Bei jedem Satz, den er sagte, tat mein Herz weh, wobei ich ihn am liebsten umarmt hätte. Er sagte nicht seinen Namen, aber er redete von seinem Vater und genau jetzt tat es mir Leid, denn ich wusste das alles nicht. Mit einem schlechten Gefühl näherte ich mich zu ihm und blieb vor ihm stehen. Er bemerkte mich nicht einmal, denn er war tief in seine Gedanken gefallen, sodass er nichts mehr um sich mitbekam. Still setzte ich mich neben ihn auf den anderen Sessel und ließ ihn nicht aus den Augen. Langsam legte ich meine Hand auf seine, die noch immer zu einer Faust geballt war. Sein Blick wanderte zu unsere Hände und ich spürte wie er seine Hand wieder aufmachte, wobei ich seine nun fest umgriff und ihm damit sagen wollte, dass er nicht allein war.

Das einzige, was er machte, war es unsere Hände anzustarren und genau als ich dachte, dass er sie loslassen würde, wurde sein Griff nur noch stärker. Ein trauriges Lächeln bildete sich in meinem Gesicht und am liebsten hätte ich die Zeit zum Stehen gebracht, denn dieser Moment war für uns beide voller Gefühle.

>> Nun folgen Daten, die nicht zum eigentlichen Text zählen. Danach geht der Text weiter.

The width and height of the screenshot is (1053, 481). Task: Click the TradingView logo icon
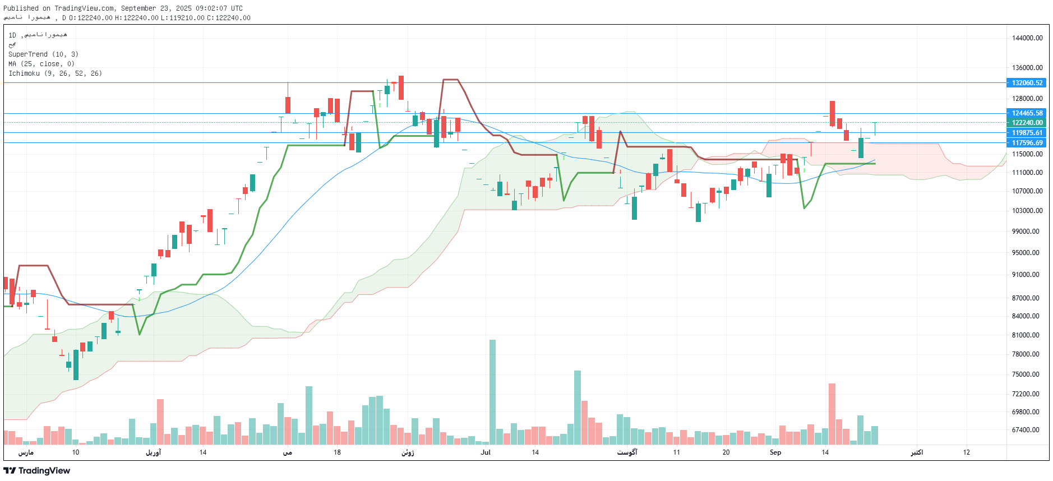10,471
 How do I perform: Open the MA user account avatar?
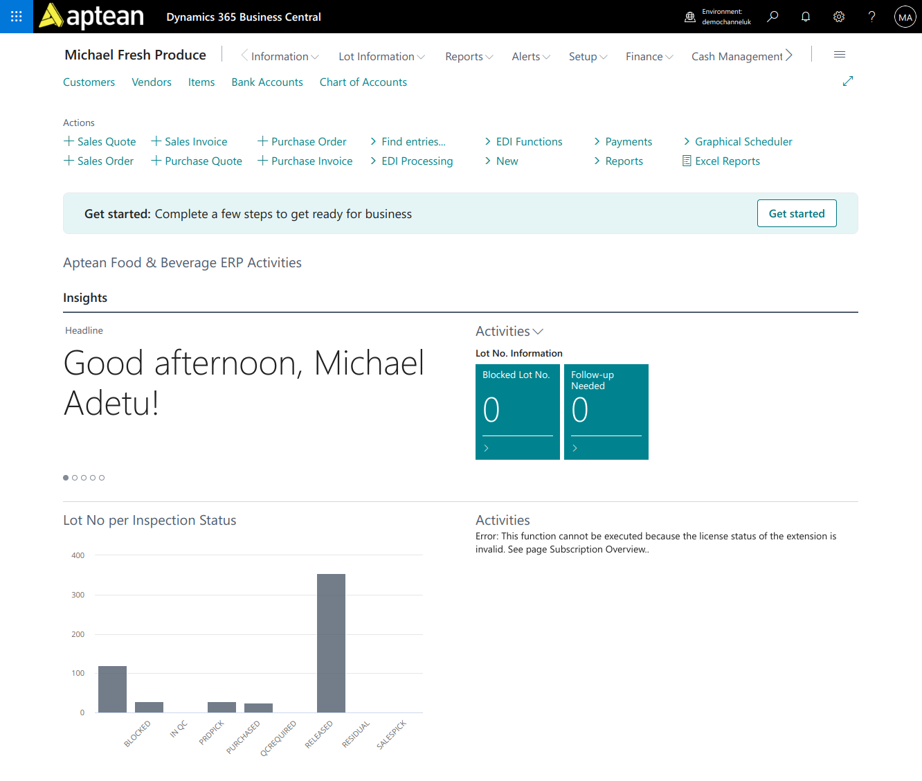[x=905, y=17]
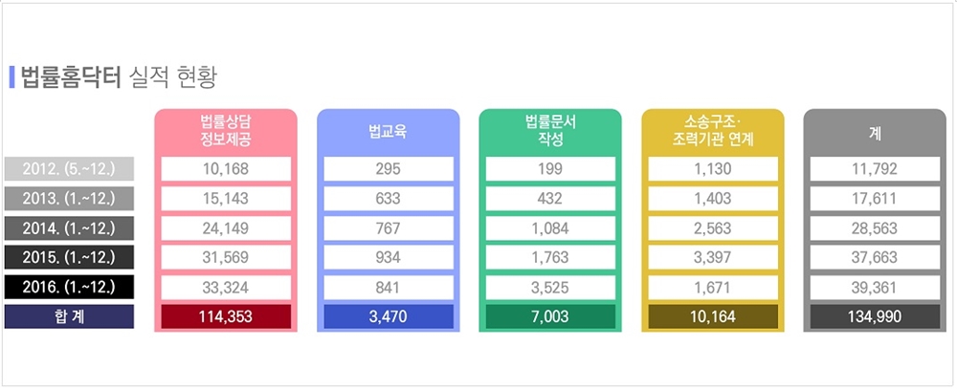Click the 법률상담 정보제공 pink column header

[x=226, y=131]
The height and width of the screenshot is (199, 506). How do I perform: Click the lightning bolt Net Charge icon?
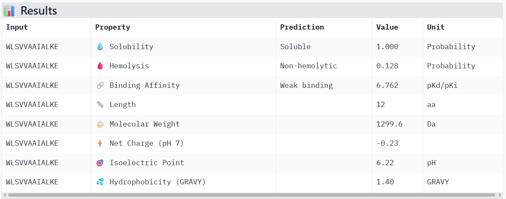(100, 143)
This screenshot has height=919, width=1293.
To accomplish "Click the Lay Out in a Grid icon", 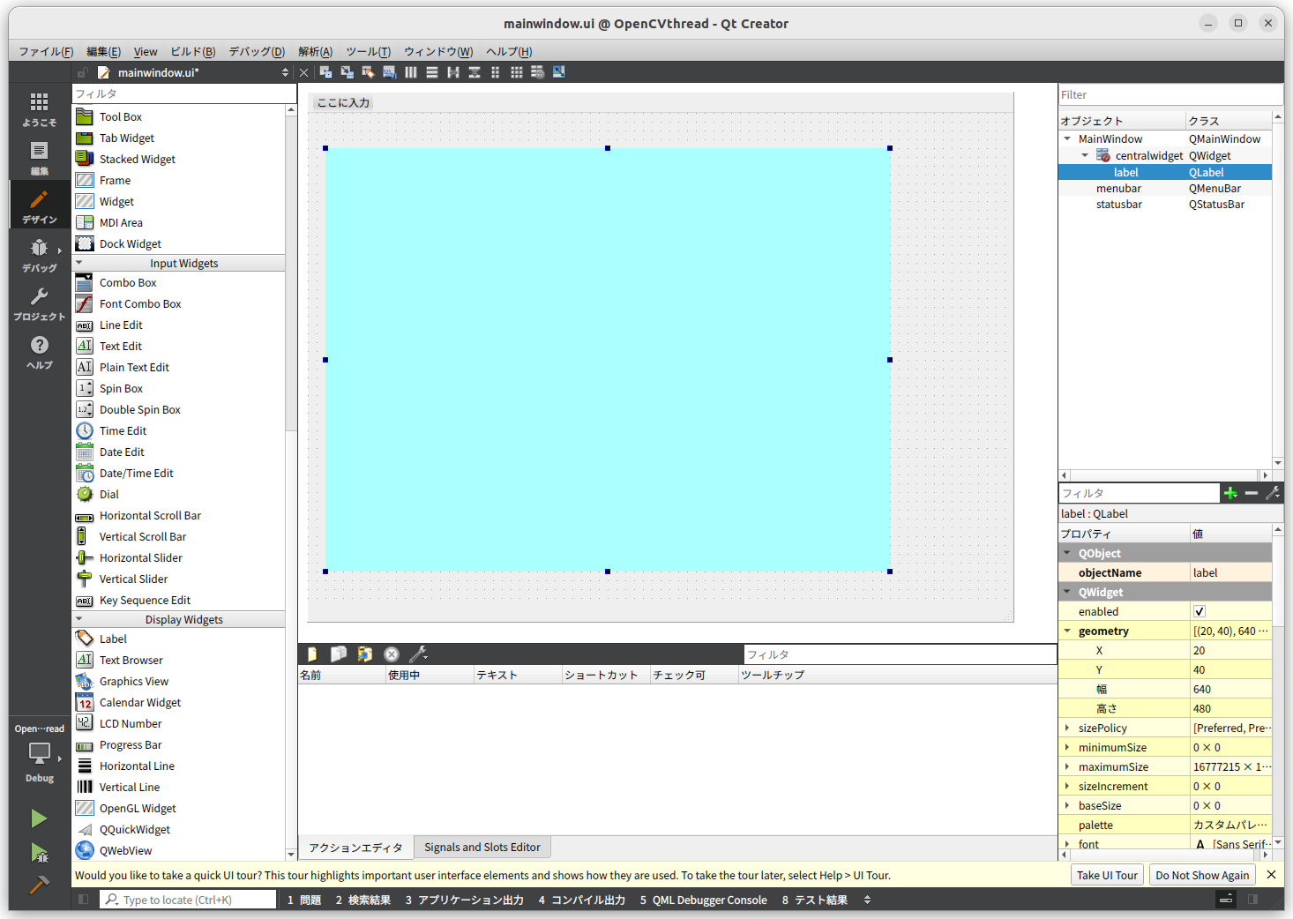I will click(516, 71).
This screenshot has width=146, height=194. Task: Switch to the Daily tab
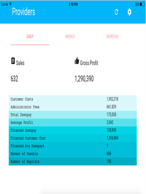pos(30,36)
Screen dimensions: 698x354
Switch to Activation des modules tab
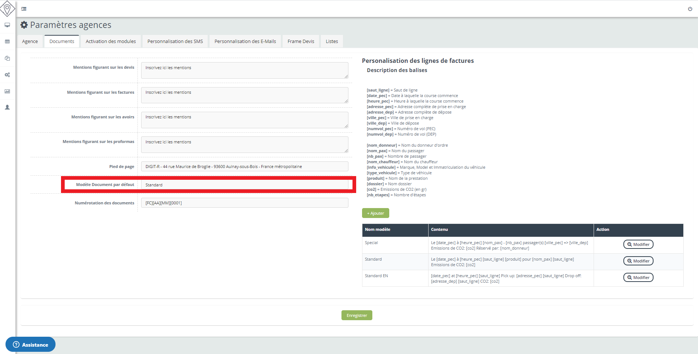tap(111, 42)
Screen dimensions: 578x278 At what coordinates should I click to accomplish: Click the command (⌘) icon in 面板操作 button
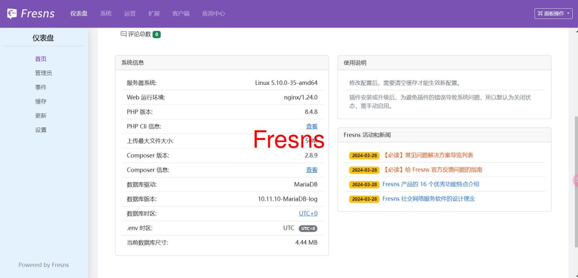click(x=540, y=14)
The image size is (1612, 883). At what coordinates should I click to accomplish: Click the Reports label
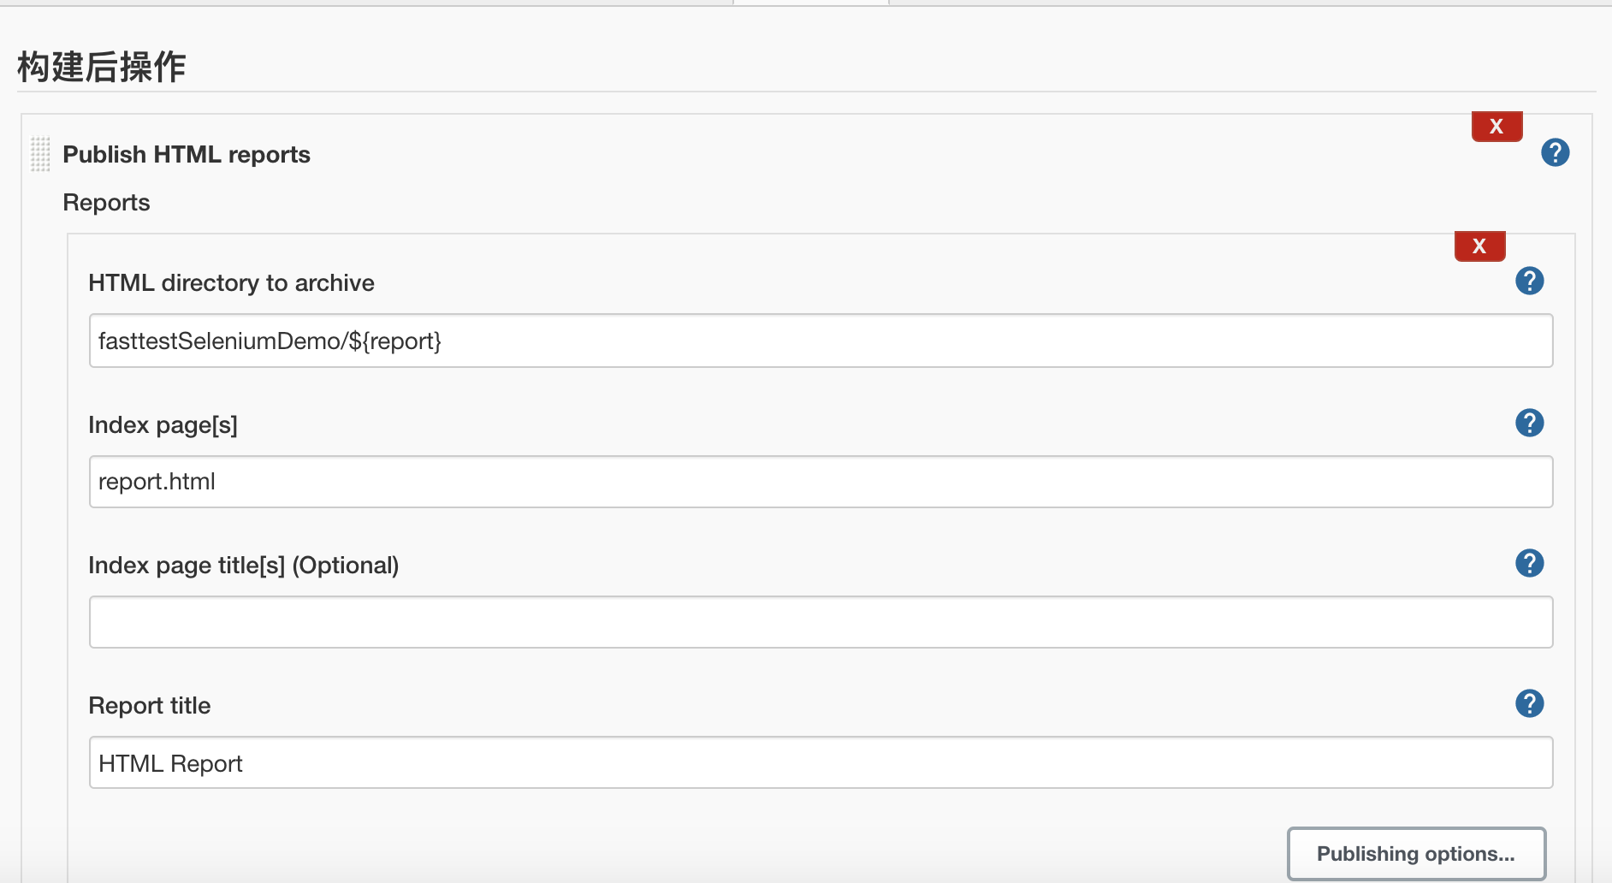106,203
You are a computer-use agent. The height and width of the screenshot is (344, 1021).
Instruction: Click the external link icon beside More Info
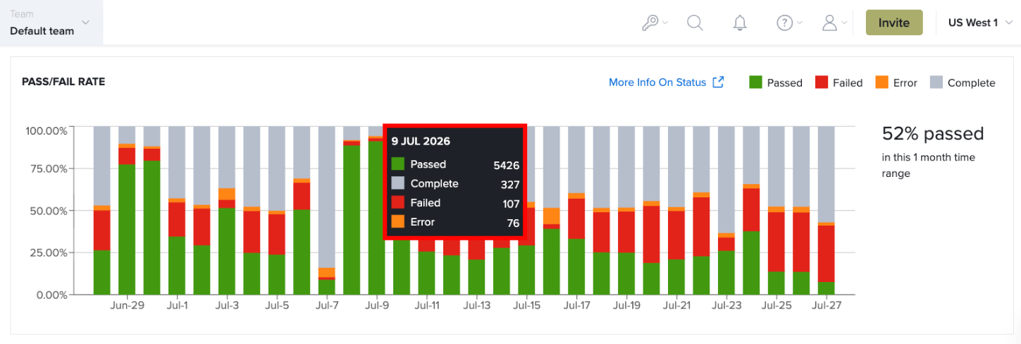pyautogui.click(x=718, y=82)
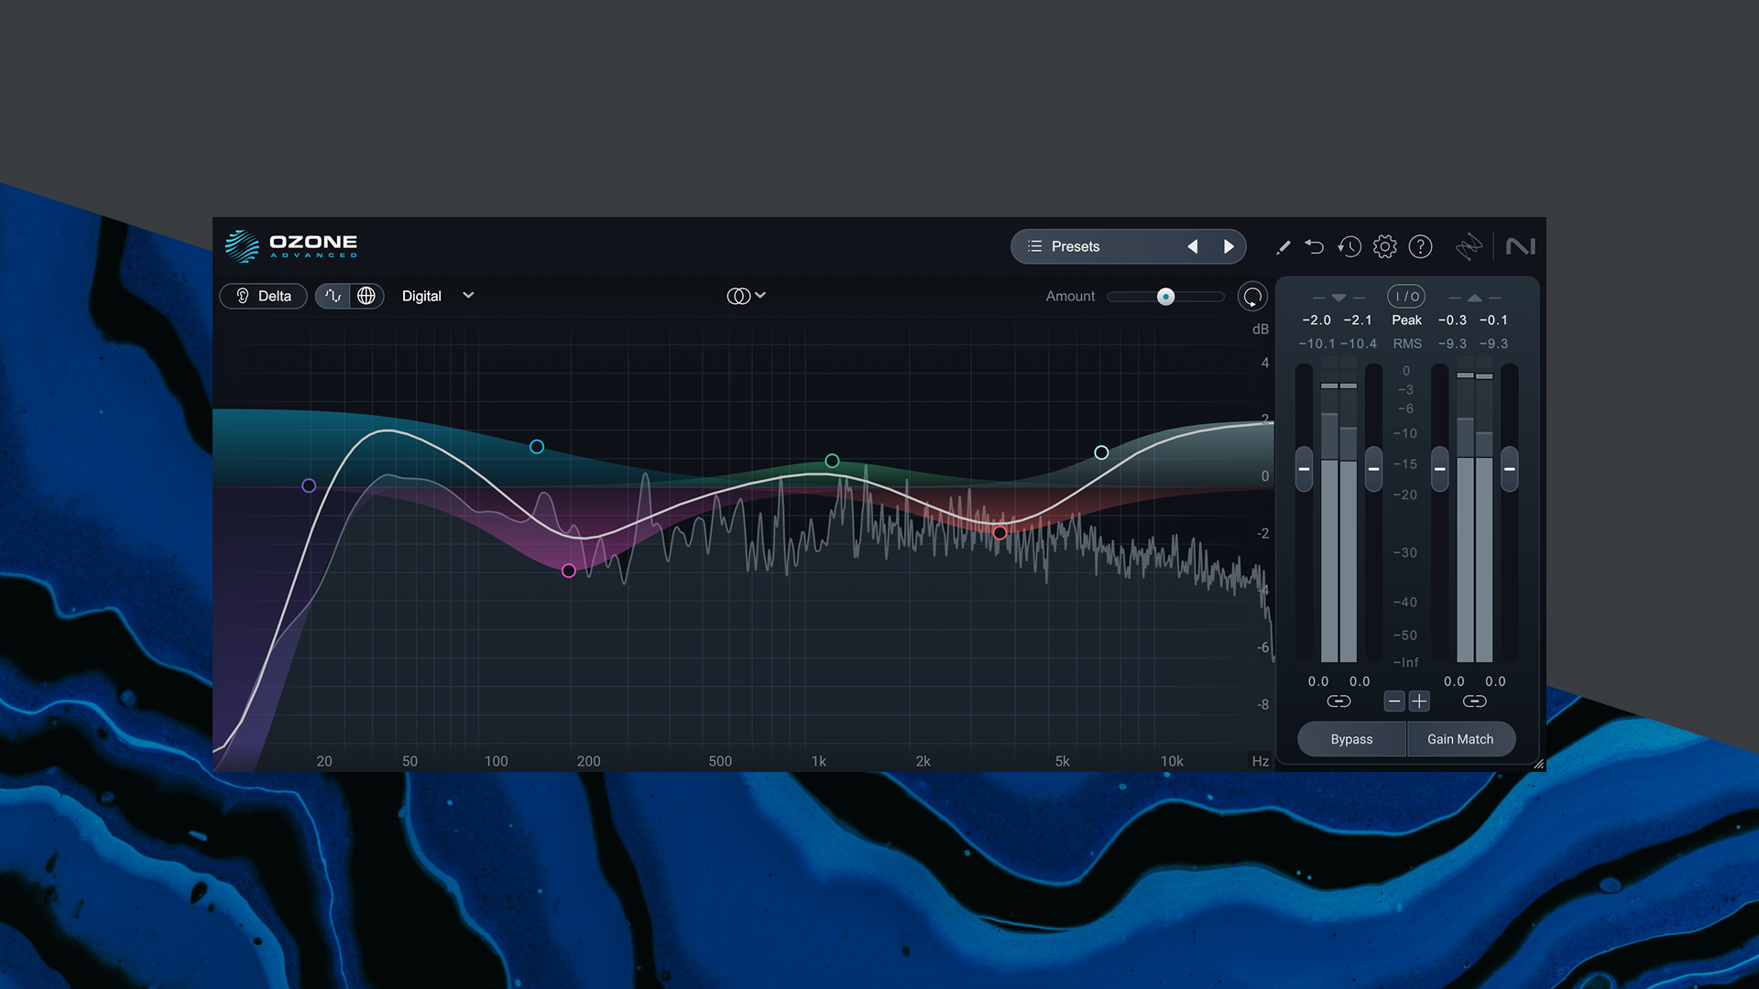Select the red EQ node near 3k
The width and height of the screenshot is (1759, 989).
pyautogui.click(x=1000, y=532)
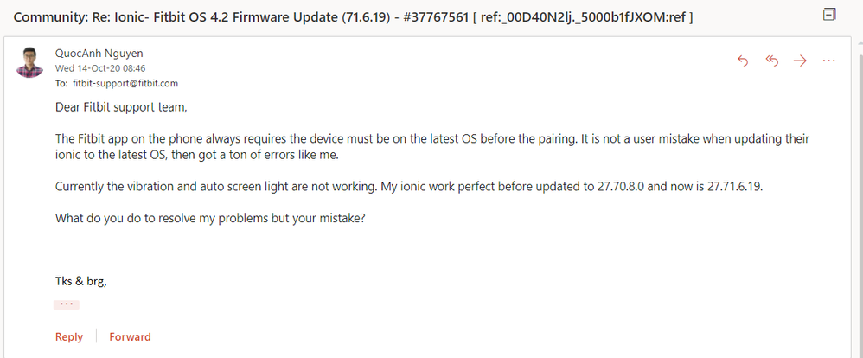
Task: Select the recipient fitbit-support@fitbit.com
Action: point(125,84)
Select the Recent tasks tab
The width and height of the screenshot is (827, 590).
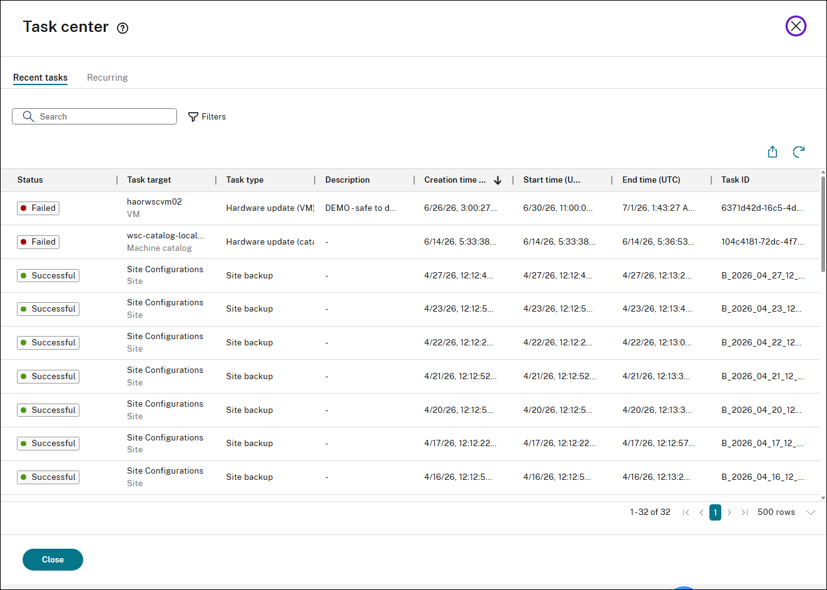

Ich hatte ihm mein Vertrauen geschenkt und auch er hatte mir sein Vertrauen geschenkt.

"Ich will nicht das du gehst", war er ehrlich.

"Ich will auch gar nicht gehen", lächelte ich als er mir in die Augen blickte.

Bei seinem Anblick konnte ich mich nicht mehr zurückhalten, weswegen ich auf stand, aber seine Hand nicht losließ. Etwas verwirrt sah er mich an, doch ich deutete ihm genauso aufzustehen, was er auch tat. Auch wenn meine Gefühle schon völlig in einem Chaos waren, näherte ich mich zu ihm, wodurch Liam nur noch mehr verständnisloser wirkte, denn er bewegte sich nicht von der Stelle und beobachtete jeder meiner Bewegungen. Ohne darüber nachzudenken, was ich als nächstes machte, schlang ich meine Arme um seinen Bauch und schloss meine Augen. Ich merkte wie überrumpelt er gerade war, da er diese Umarmung nicht erwartet hatte, doch so langsam lockerte er sich und ich spürte, dass er sich wohl fühlte und das brachte mich zum Lächeln.